Records for the task =
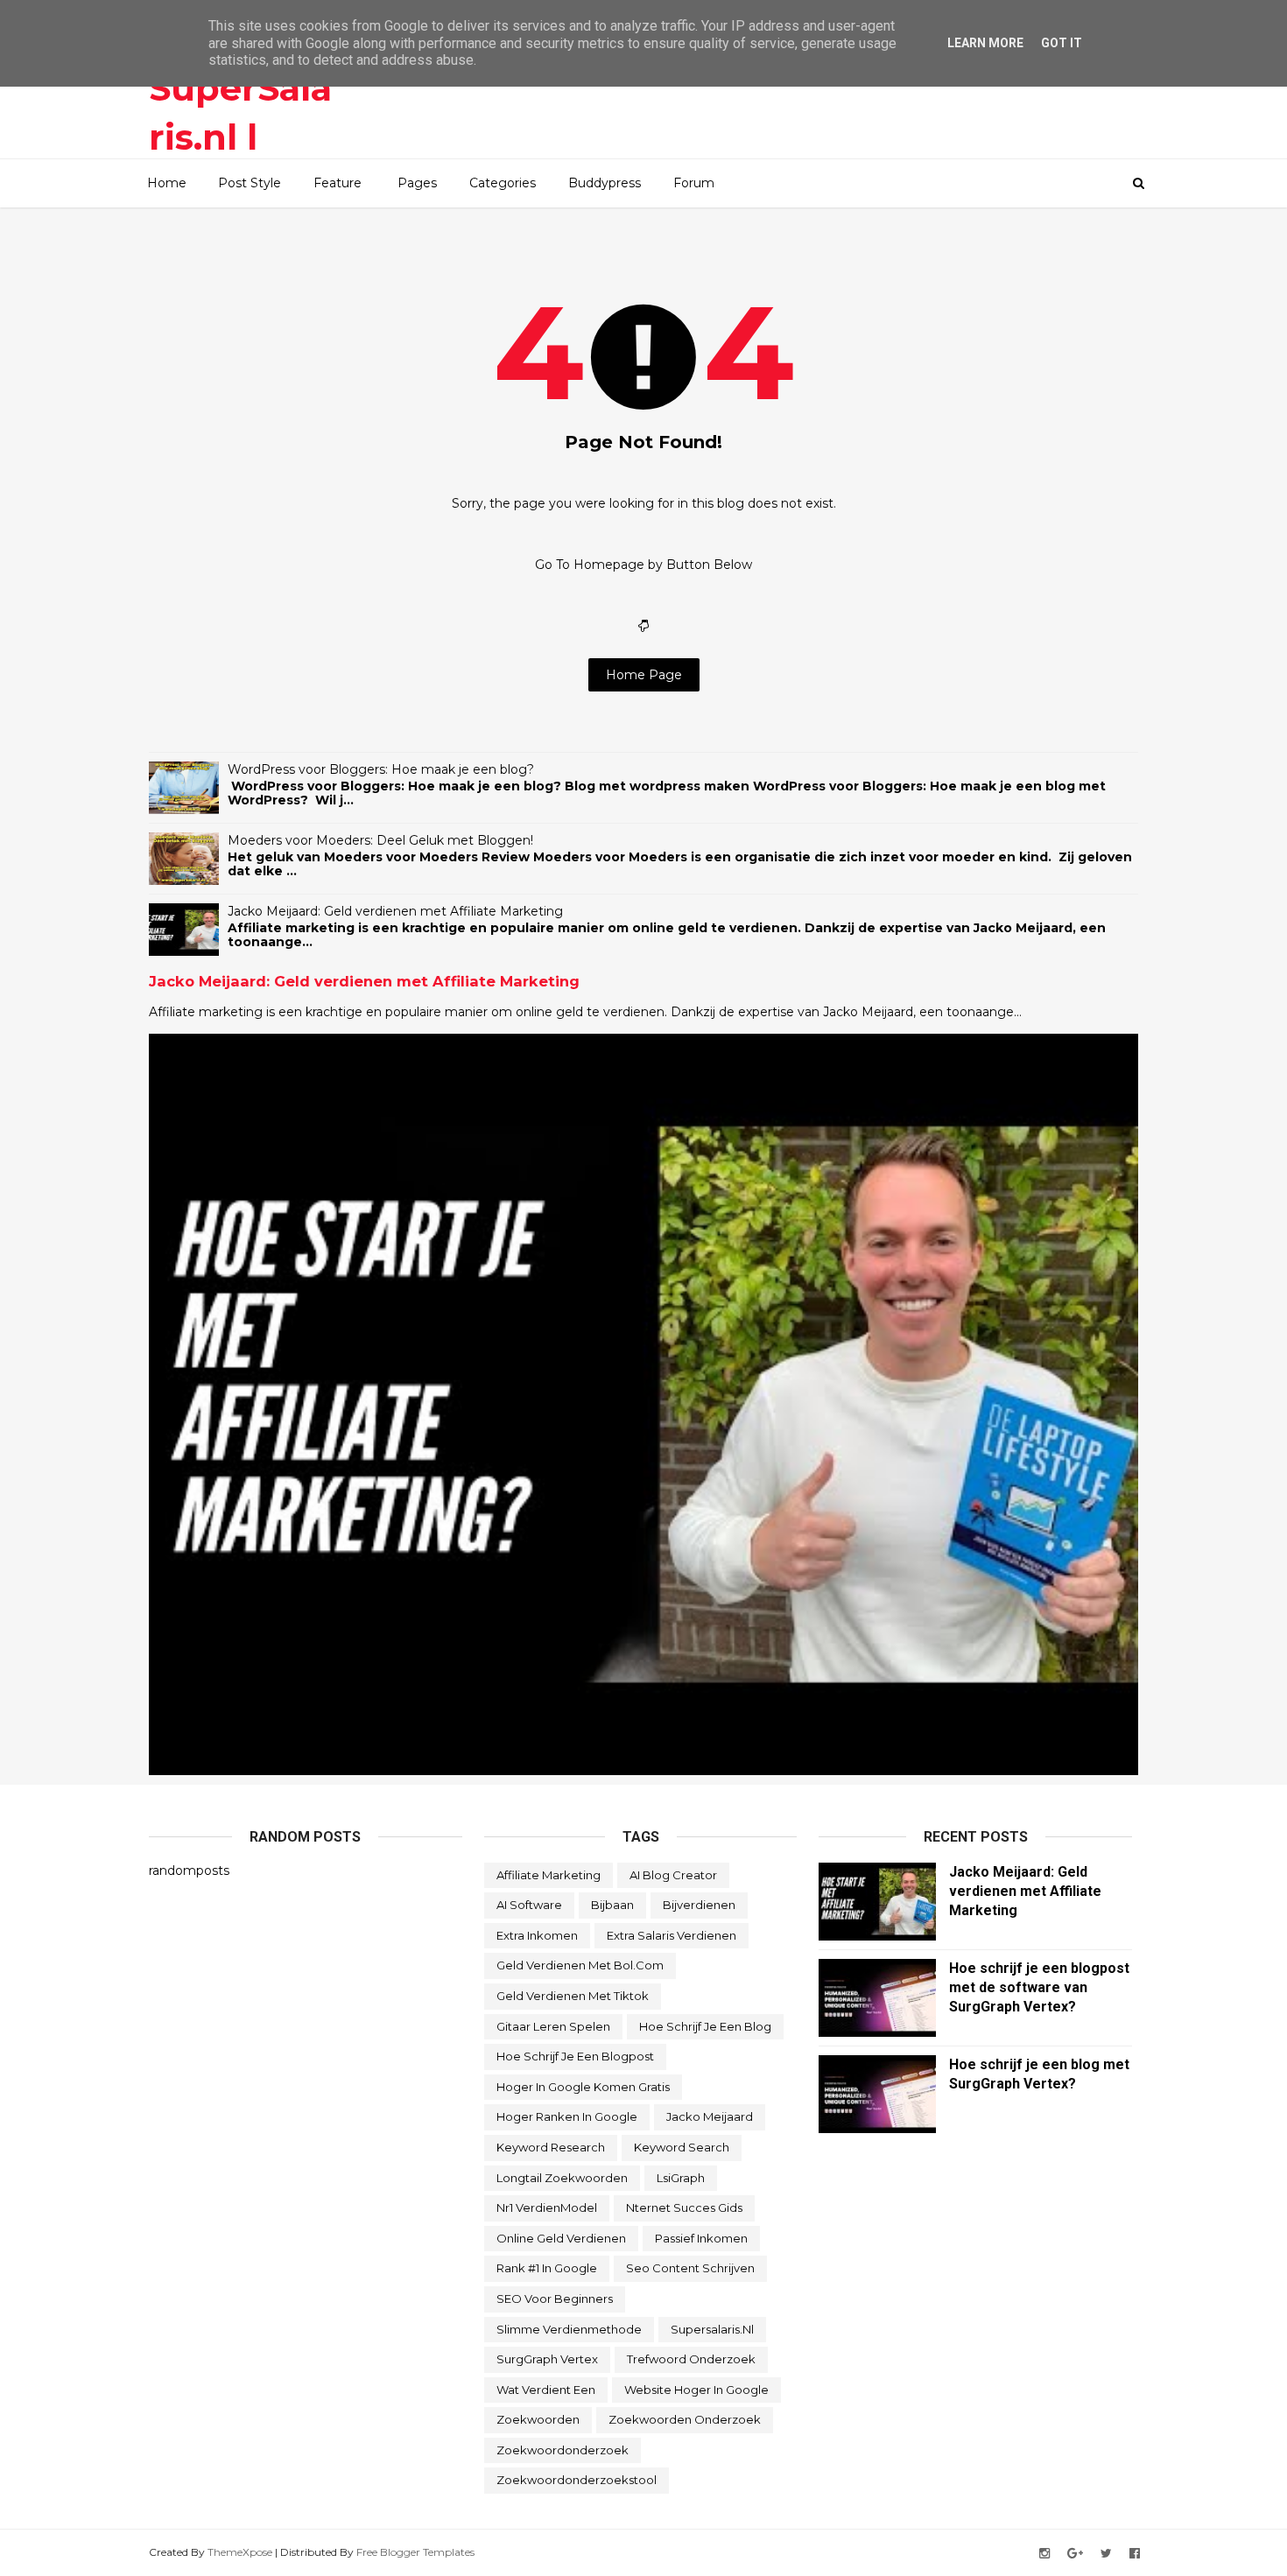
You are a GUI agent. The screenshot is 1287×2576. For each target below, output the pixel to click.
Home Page (644, 675)
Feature (337, 183)
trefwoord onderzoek (691, 2359)
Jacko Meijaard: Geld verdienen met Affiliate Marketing (395, 911)
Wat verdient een (545, 2390)
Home (166, 183)
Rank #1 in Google (546, 2268)
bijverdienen (699, 1905)
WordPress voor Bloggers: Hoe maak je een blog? (381, 769)
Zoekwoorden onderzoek (684, 2419)
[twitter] (1106, 2553)
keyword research (550, 2147)
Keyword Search (681, 2147)
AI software (529, 1905)
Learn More (985, 43)
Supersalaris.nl (712, 2329)
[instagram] (1044, 2553)
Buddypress (604, 183)
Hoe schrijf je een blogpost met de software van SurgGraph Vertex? (1039, 1987)
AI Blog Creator (673, 1875)
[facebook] (1134, 2553)
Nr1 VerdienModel (546, 2207)
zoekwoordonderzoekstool (576, 2480)
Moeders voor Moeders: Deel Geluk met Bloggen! (380, 840)
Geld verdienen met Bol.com (580, 1965)
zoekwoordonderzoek (562, 2450)
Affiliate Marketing (548, 1875)
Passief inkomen (701, 2238)
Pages (417, 183)
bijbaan (612, 1905)
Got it (1061, 43)
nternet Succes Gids (684, 2207)
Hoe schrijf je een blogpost (575, 2056)
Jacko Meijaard (709, 2116)
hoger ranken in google (566, 2116)
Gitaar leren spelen (553, 2026)
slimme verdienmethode (569, 2329)
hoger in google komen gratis (583, 2087)
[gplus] (1075, 2553)
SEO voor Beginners (554, 2299)
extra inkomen (537, 1935)
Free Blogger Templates (415, 2551)
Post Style (249, 183)
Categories (502, 183)
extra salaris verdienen (671, 1935)
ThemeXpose (239, 2551)
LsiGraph (681, 2178)
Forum (693, 183)
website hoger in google (696, 2390)
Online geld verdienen (561, 2238)
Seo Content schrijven (690, 2268)
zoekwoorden (538, 2419)
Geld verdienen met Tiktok (572, 1996)
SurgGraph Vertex (547, 2359)
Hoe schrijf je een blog (705, 2026)
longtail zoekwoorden (562, 2178)
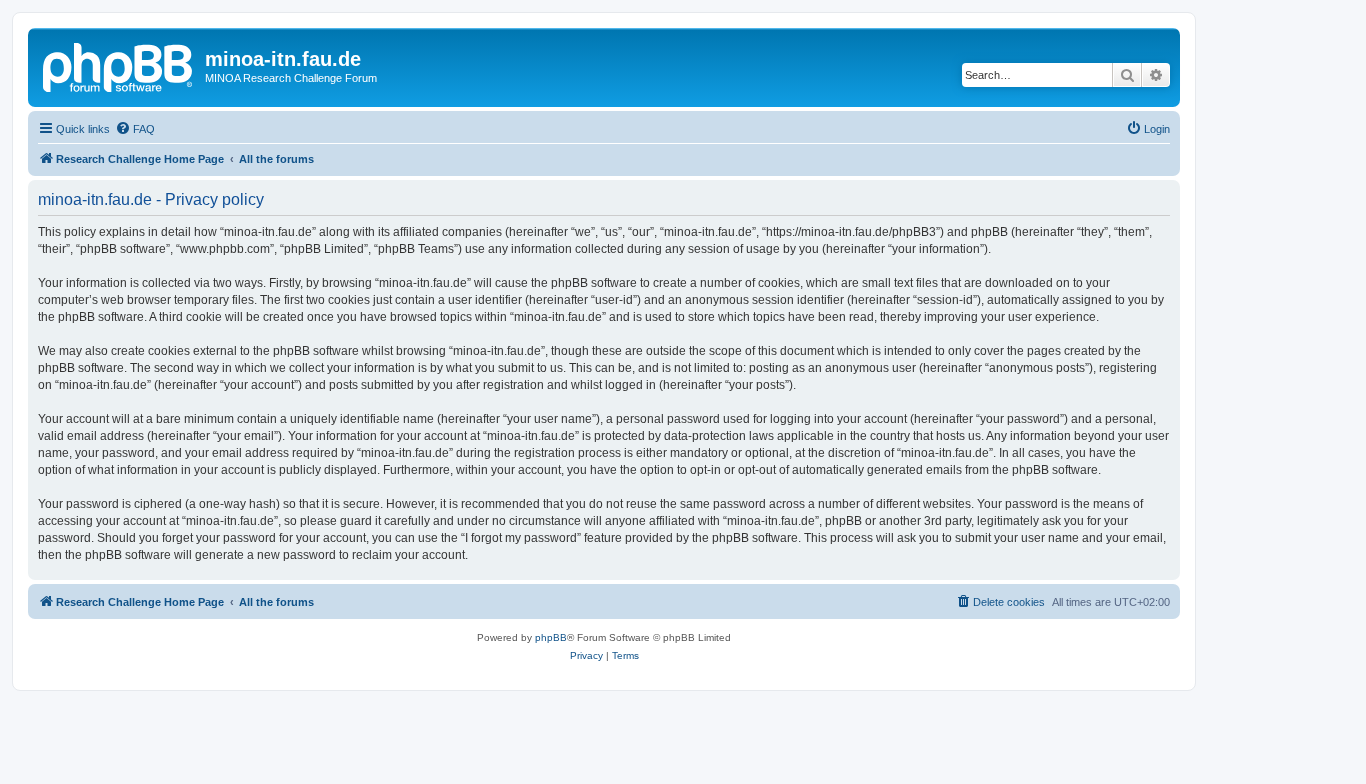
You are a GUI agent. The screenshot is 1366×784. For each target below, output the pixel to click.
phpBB (551, 637)
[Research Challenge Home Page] (119, 65)
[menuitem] (135, 129)
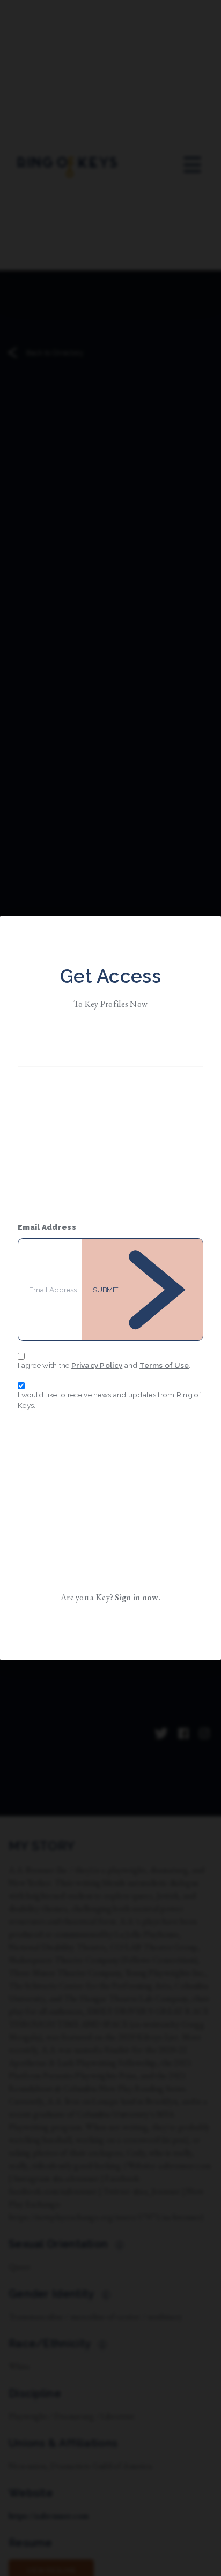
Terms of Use (164, 1365)
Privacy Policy (96, 1365)
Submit (105, 1290)
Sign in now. (137, 1597)
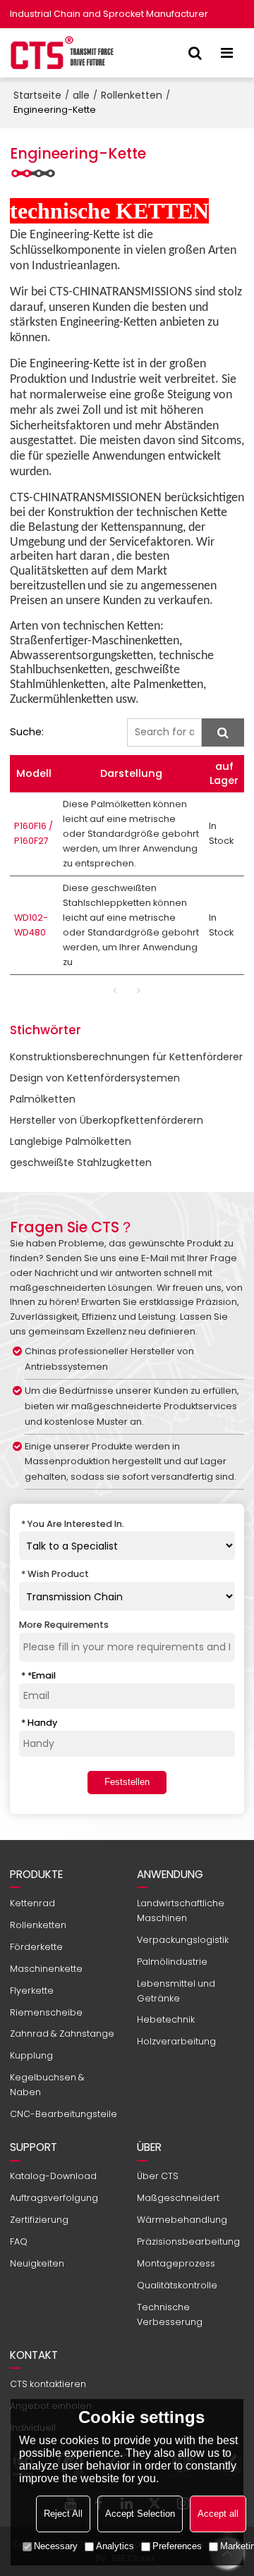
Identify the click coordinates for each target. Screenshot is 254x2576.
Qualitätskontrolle (177, 2285)
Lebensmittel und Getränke (176, 1990)
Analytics (115, 2546)
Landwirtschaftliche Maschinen (180, 1910)
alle (81, 95)
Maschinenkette (46, 1969)
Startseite (37, 95)
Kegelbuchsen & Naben (47, 2084)
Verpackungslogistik (183, 1940)
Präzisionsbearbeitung (188, 2241)
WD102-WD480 (31, 925)
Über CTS (158, 2176)
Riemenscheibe (46, 2012)
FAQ (19, 2241)
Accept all (218, 2513)
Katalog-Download (53, 2176)
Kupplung (31, 2055)
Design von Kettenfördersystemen (95, 1078)
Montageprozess (176, 2263)
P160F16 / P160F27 (33, 833)
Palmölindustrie (172, 1962)
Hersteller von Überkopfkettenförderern (106, 1120)
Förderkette (36, 1947)
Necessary (56, 2546)
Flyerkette (32, 1991)
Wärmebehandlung (182, 2220)
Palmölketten (42, 1099)
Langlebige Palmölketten (70, 1141)
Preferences (177, 2546)
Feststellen (127, 1782)
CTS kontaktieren (48, 2384)
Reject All (63, 2513)
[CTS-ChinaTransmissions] (63, 52)
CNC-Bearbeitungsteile (63, 2114)
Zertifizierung (39, 2220)
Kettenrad (32, 1903)
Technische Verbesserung (169, 2314)
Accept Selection (140, 2513)
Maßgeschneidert (178, 2198)
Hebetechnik (166, 2019)
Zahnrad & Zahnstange (62, 2034)
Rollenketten (131, 95)
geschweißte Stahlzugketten (81, 1162)
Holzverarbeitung (176, 2041)
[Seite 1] (115, 990)
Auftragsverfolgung (54, 2198)
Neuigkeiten (37, 2263)
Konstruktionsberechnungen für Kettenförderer (126, 1057)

Exercise brief = Given the entries above, transcribe exactly the lines from the one holding "[facebook] (1134, 2553)" through the one holding "Wärmebehandlung (182, 2220)"; pictures do not belong in the transcription.

Expected answer =
[facebook] (1134, 2553)
Nr1 VerdienModel (546, 2207)
zoekwoordonderzoekstool (576, 2480)
Moeders voor Moeders: Deel Geluk met Bloggen! (380, 840)
Geld verdienen met Bol.com (580, 1965)
zoekwoordonderzoek (562, 2450)
Affiliate Marketing (548, 1875)
Passief inkomen (701, 2238)
Pages (417, 183)
bijbaan (612, 1905)
Got it (1061, 43)
nternet Succes Gids (684, 2207)
Hoe schrijf je een blogpost (575, 2056)
Jacko Meijaard (709, 2116)
hoger ranken in google (566, 2116)
Gitaar leren spelen (553, 2026)
slimme verdienmethode (569, 2329)
hoger in google komen gratis (583, 2087)
[gplus] (1075, 2553)
SEO voor Beginners (554, 2299)
extra inkomen (537, 1935)
Free Blogger Templates (415, 2551)
Post Style (249, 183)
Categories (502, 183)
extra salaris verdienen (671, 1935)
ThemeXpose (239, 2551)
LsiGraph (681, 2178)
Forum (693, 183)
website hoger in google (696, 2390)
Online geld verdienen (561, 2238)
Seo Content schrijven (690, 2268)
zoekwoorden (538, 2419)
Geld verdienen met Tiktok (572, 1996)
SurgGraph Vertex (547, 2359)
Hoe schrijf je een blog (705, 2026)
longtail zoekwoorden (562, 2178)
You are a GUI agent. The screenshot is 1366×784. For each target below, output the pixel to click.
phpBB (551, 637)
[Research Challenge Home Page] (119, 65)
[menuitem] (135, 129)
Terms of Use (164, 1365)
Privacy Policy (96, 1365)
Submit (105, 1290)
Sign in now. (137, 1597)
Identify the click coordinates for each target. Screenshot is 254x2576.
Qualitätskontrolle (177, 2285)
Lebensmittel und Getränke (176, 1990)
Analytics (115, 2546)
Landwirtschaftliche Maschinen (180, 1910)
alle (81, 95)
Maschinenkette (46, 1969)
Startseite (37, 95)
Kegelbuchsen & Naben (47, 2084)
Verpackungslogistik (183, 1940)
Präzisionsbearbeitung (188, 2241)
WD102-WD480 (31, 925)
Über CTS (158, 2176)
Riemenscheibe (46, 2012)
FAQ (19, 2241)
Accept all (218, 2513)
Katalog-Download (53, 2176)
Kupplung (31, 2055)
Design von Kettenfördersystemen (95, 1078)
Montageprozess (176, 2263)
P160F16 / P160F27 (33, 833)
Palmölindustrie (172, 1962)
Hersteller von Überkopfkettenförderern (106, 1120)
Förderkette (36, 1947)
Necessary (56, 2546)
Flyerkette (32, 1991)
Wärmebehandlung (182, 2220)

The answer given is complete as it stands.